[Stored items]
%%

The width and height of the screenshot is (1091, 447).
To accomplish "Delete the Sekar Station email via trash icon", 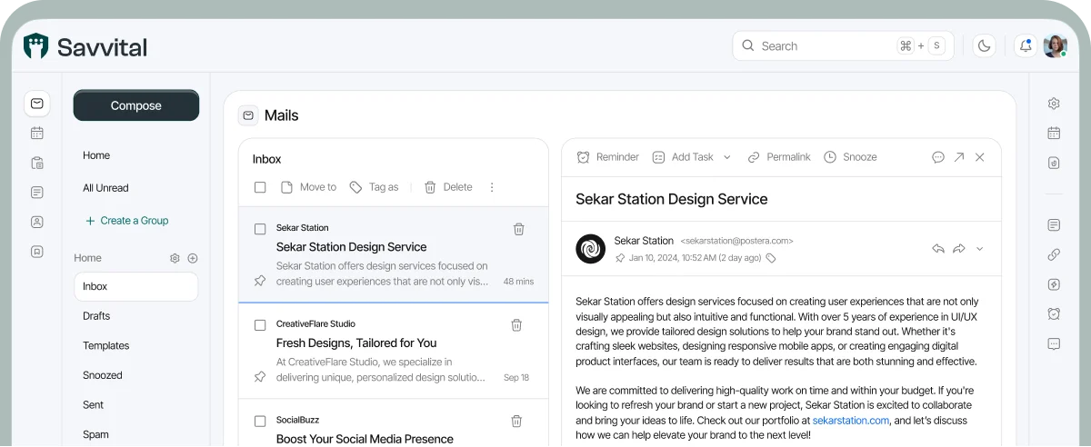I will (518, 229).
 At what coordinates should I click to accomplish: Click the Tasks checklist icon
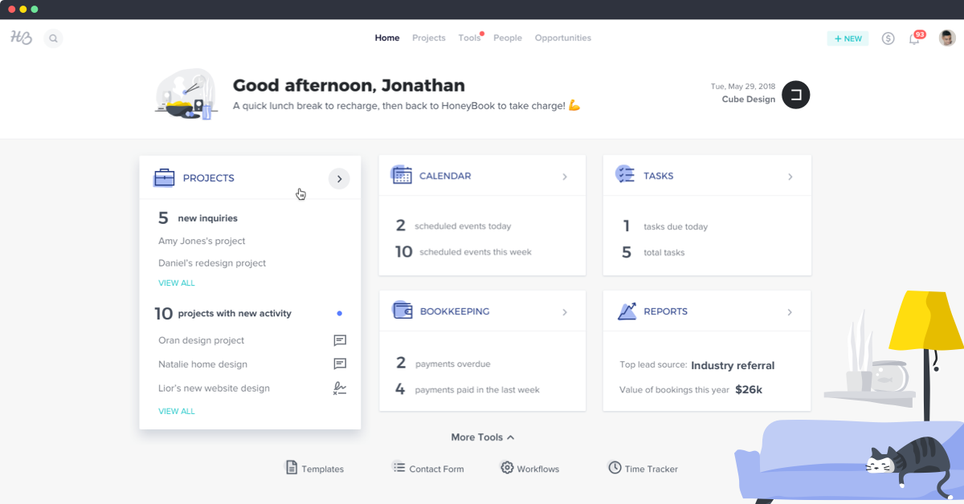coord(625,175)
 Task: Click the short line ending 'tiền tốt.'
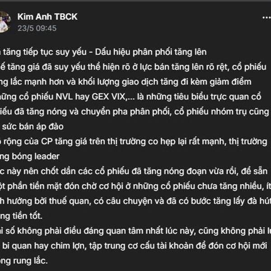21,216
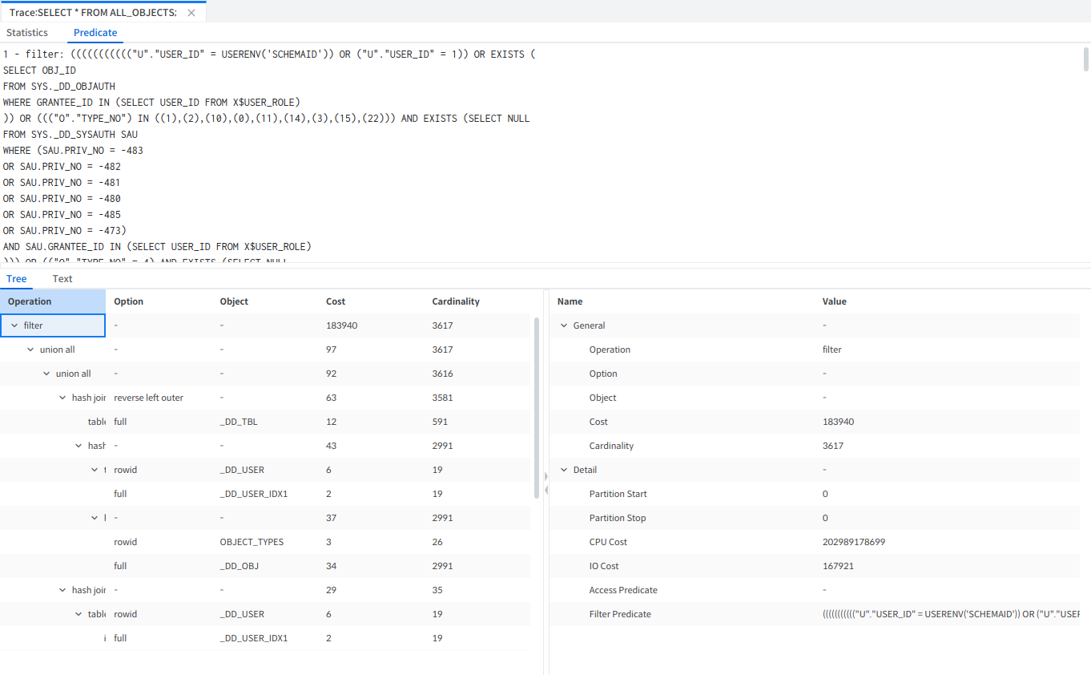Click the Operation column header
This screenshot has width=1091, height=675.
tap(30, 301)
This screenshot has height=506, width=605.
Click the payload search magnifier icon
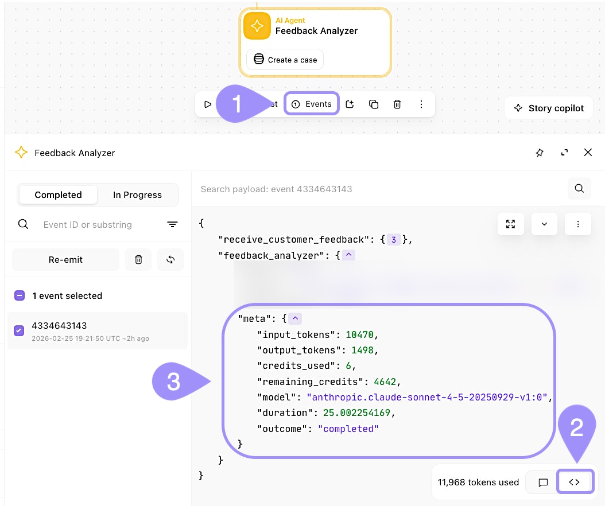[x=579, y=189]
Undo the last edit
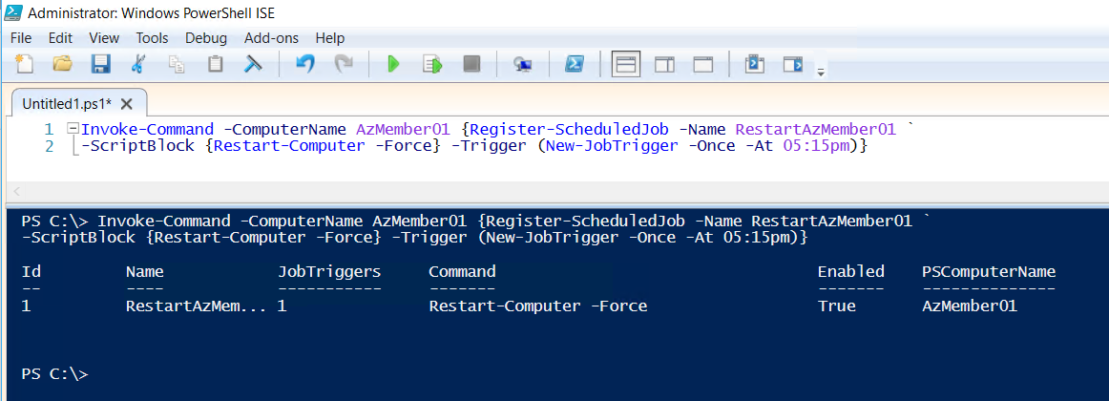 pyautogui.click(x=304, y=65)
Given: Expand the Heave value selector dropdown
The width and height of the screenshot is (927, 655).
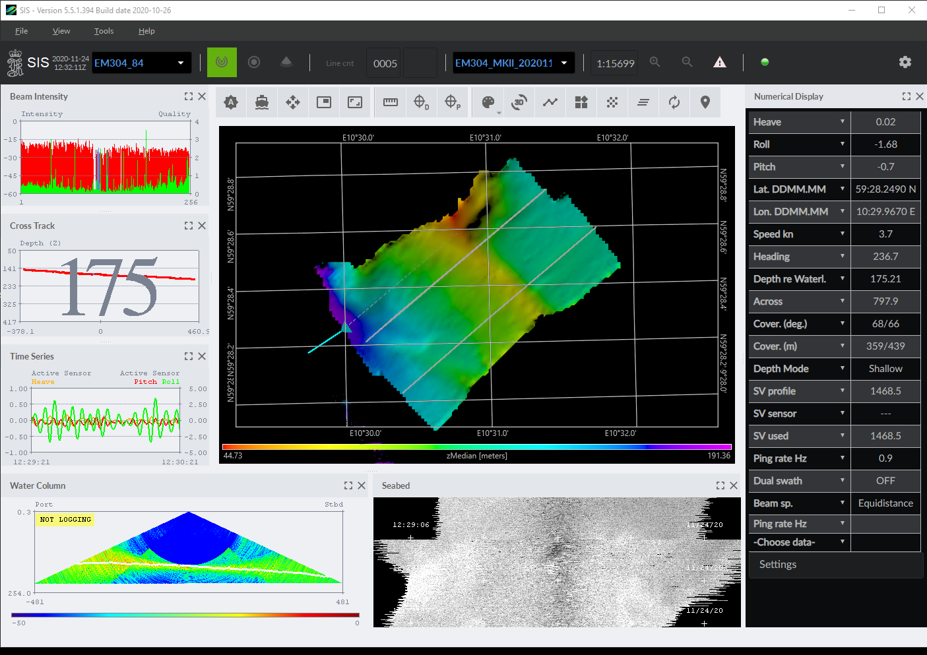Looking at the screenshot, I should click(x=843, y=121).
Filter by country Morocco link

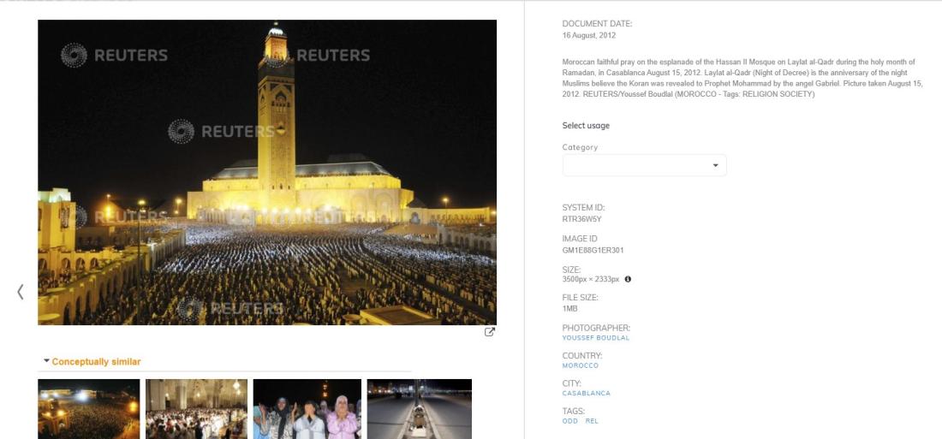(581, 365)
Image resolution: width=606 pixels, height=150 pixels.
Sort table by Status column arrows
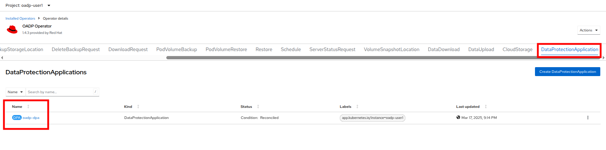coord(258,106)
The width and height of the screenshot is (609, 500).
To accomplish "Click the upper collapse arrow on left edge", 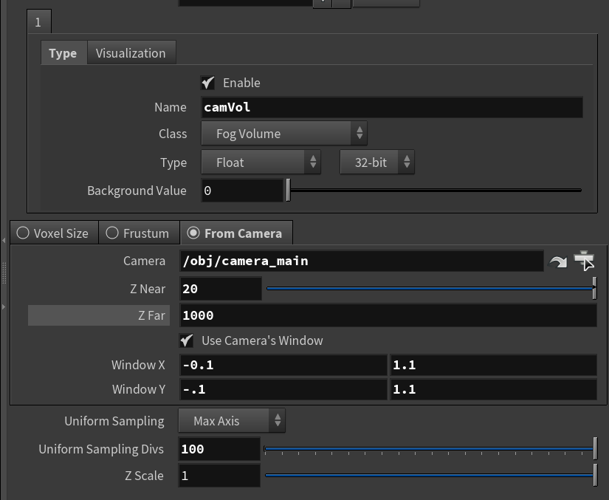I will click(4, 241).
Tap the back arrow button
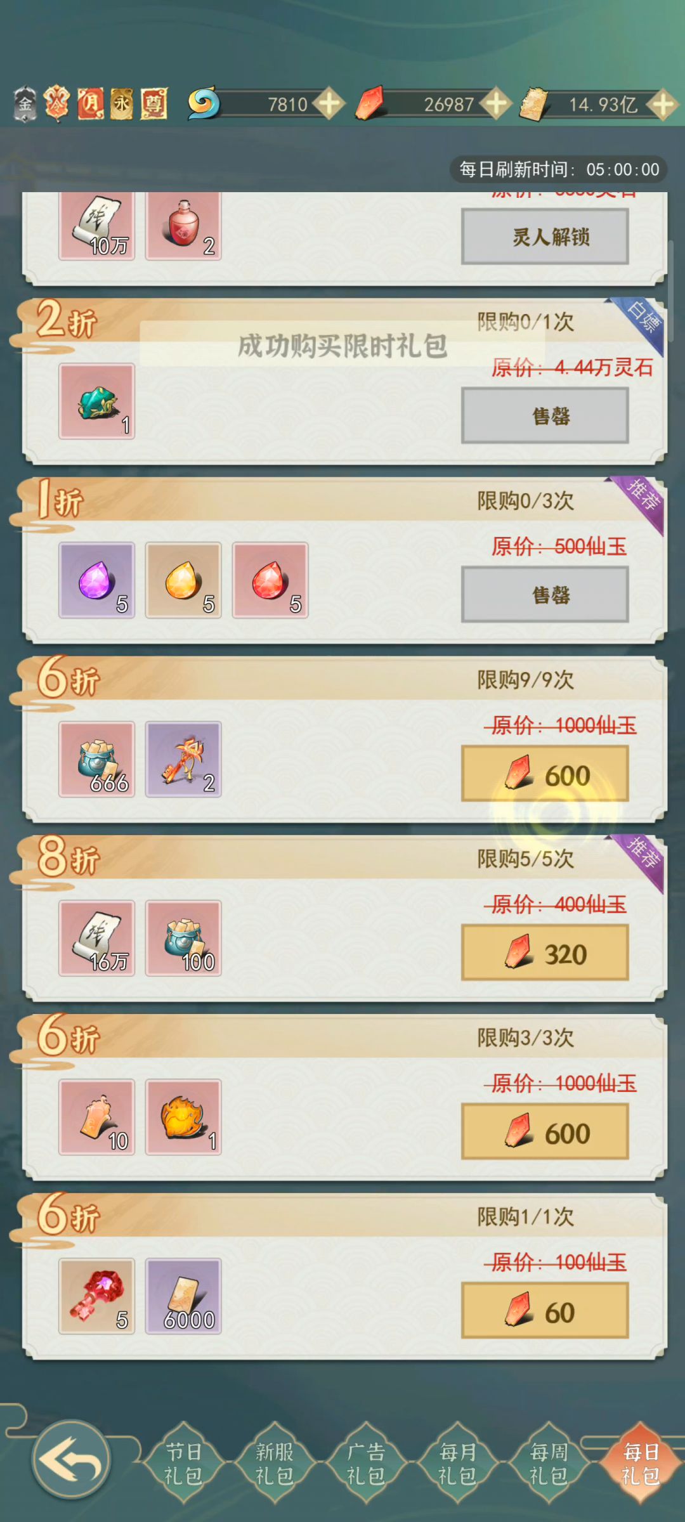Viewport: 685px width, 1522px height. pos(71,1459)
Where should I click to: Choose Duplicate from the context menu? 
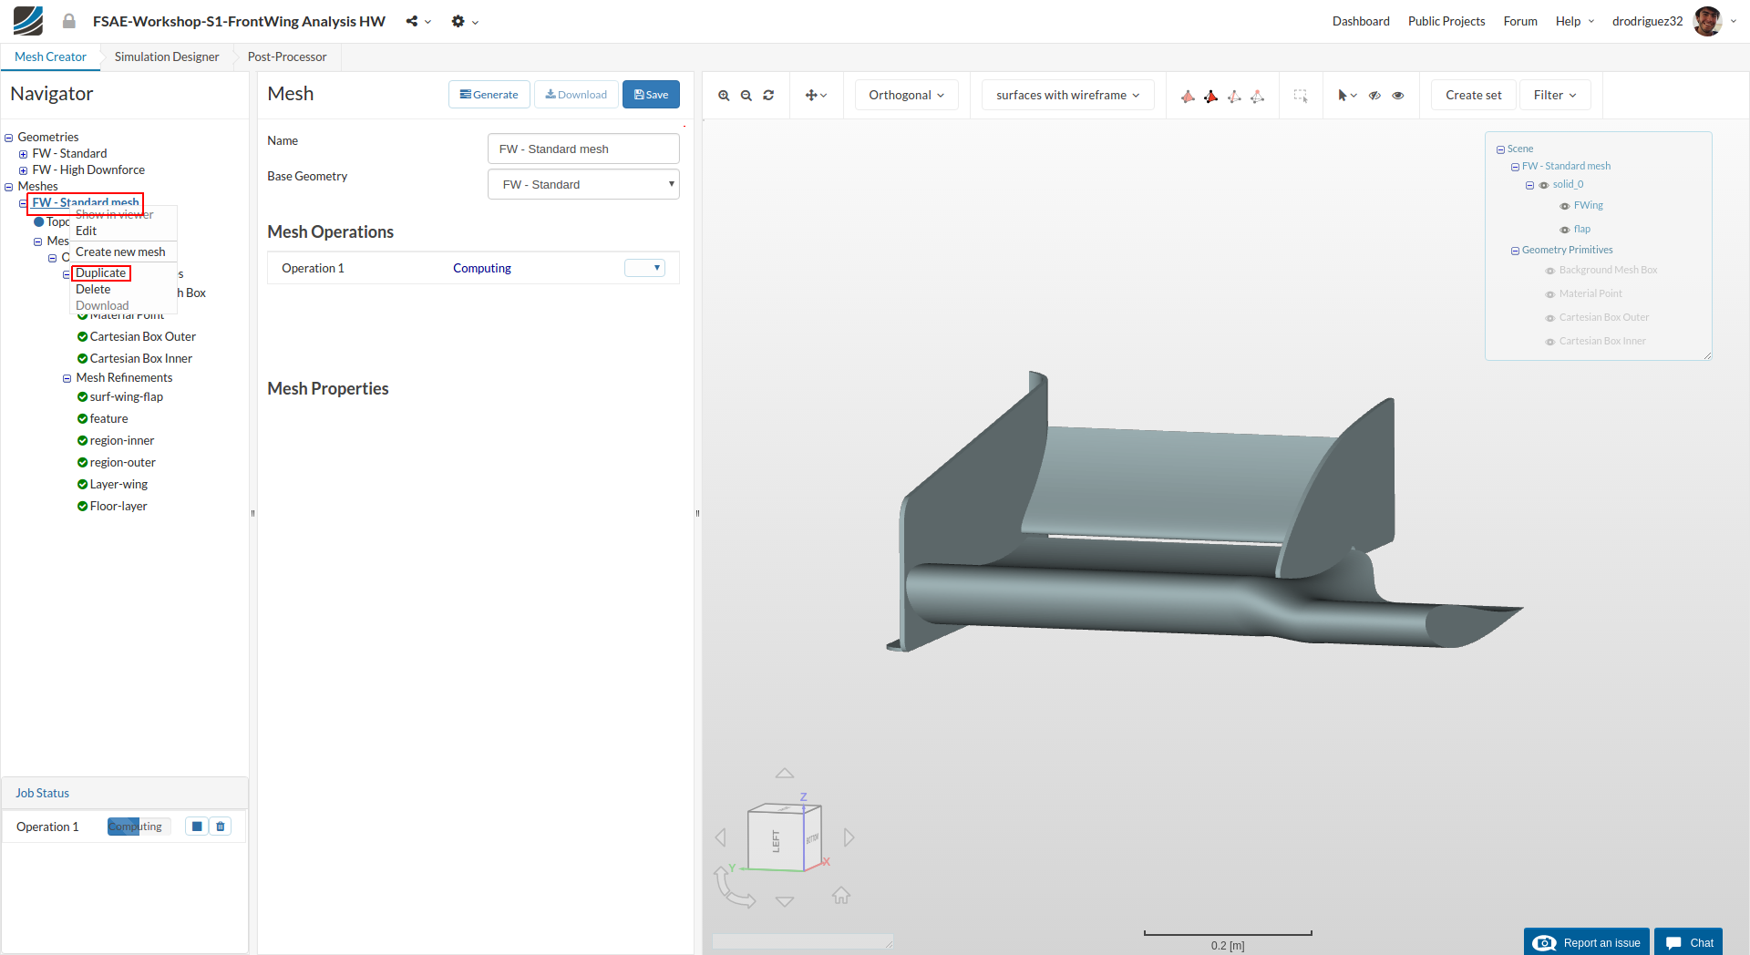[101, 273]
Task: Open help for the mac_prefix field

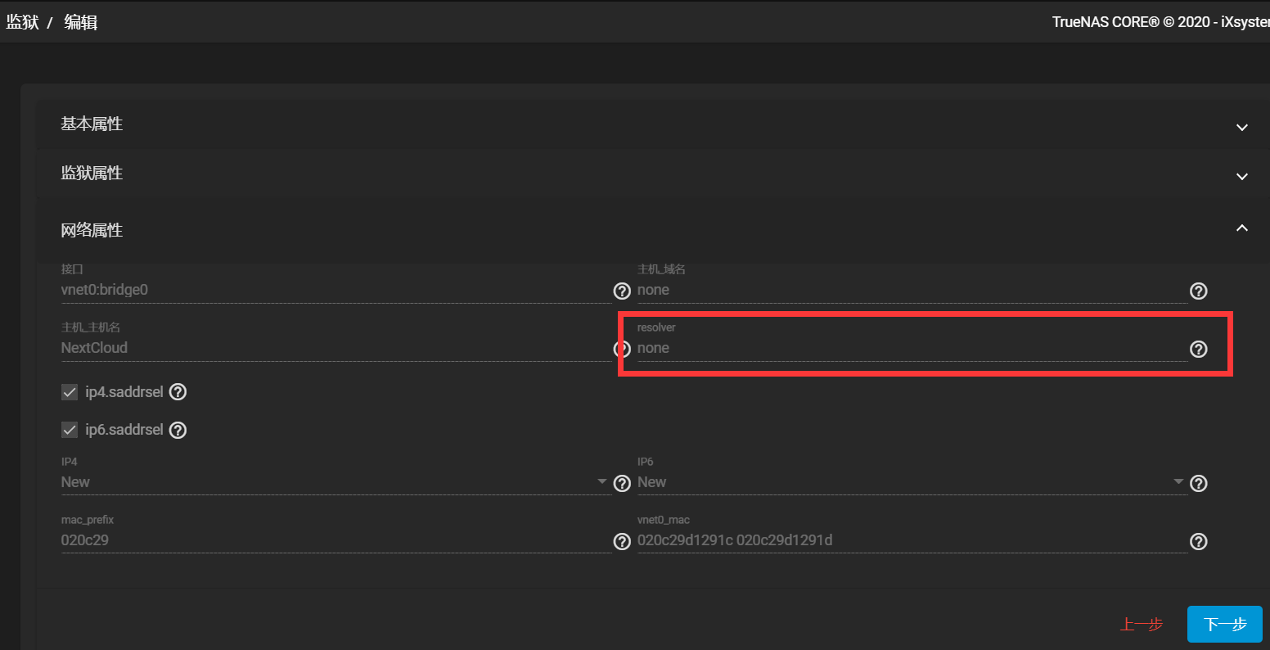Action: click(622, 541)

%%

INSTRUCTIONS TO FOLLOW:
Nothing but the lines from the line containing "Where should I" through the last line of the records above is to be extracted, exactly and with no pictures.

YOUR RESPONSE:
Where should I click to: Choose Duplicate from the context menu? 
[101, 273]
Task: Open help for the mac_prefix field

Action: click(622, 541)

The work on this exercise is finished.